Only lines containing the word "agent" belong in the answer; copy each one from the records.

(Material provided Opens)

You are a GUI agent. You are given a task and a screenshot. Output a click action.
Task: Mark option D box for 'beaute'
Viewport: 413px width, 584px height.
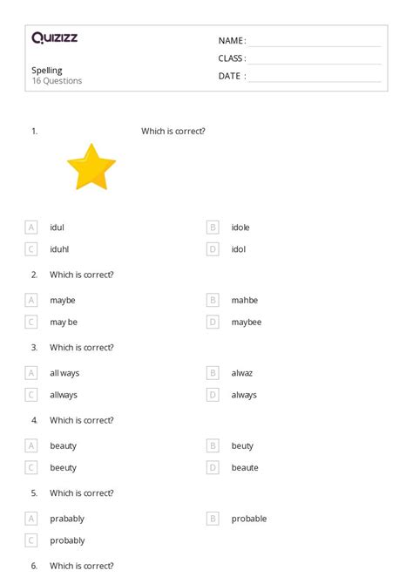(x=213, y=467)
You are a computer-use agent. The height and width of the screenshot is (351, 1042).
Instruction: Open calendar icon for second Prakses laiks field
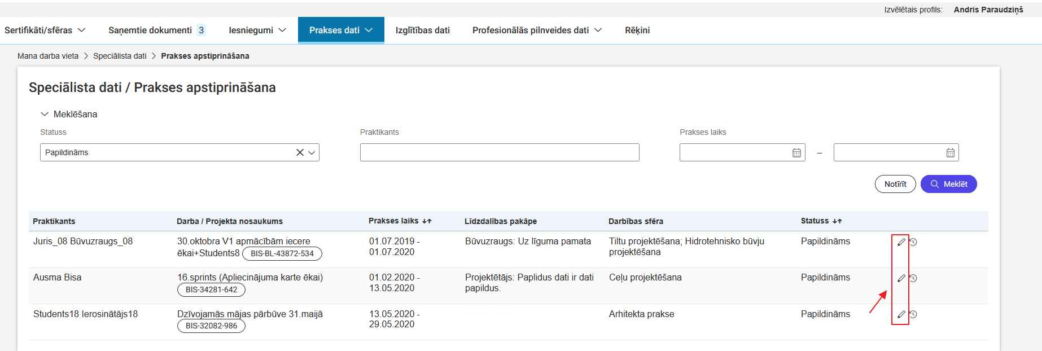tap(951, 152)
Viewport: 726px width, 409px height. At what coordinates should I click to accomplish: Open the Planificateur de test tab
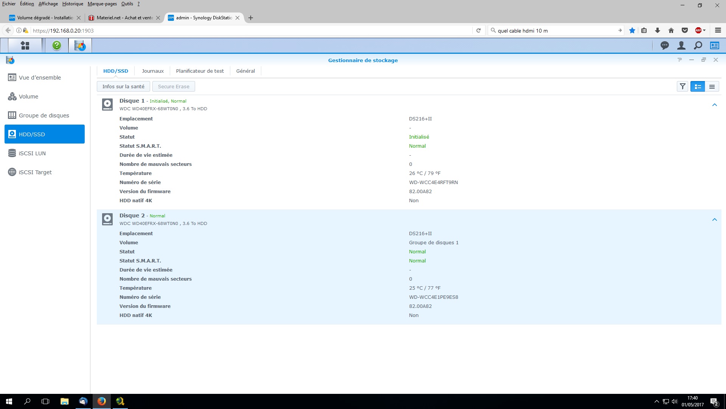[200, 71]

(Material provided Closes)
(Material provided Opens)

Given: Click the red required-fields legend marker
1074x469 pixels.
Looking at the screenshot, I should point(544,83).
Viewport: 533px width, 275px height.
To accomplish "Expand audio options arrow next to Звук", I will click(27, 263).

(Material provided Closes)
(Material provided Opens)

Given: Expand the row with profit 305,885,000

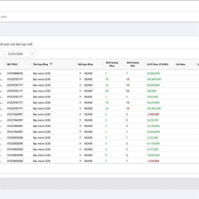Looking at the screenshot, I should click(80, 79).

(Material provided Closes)

→ Exercise result:
You are a GUI agent. You are given a task and a screenshot. Output a click action.
You are a computer-use agent. The height and width of the screenshot is (351, 1042).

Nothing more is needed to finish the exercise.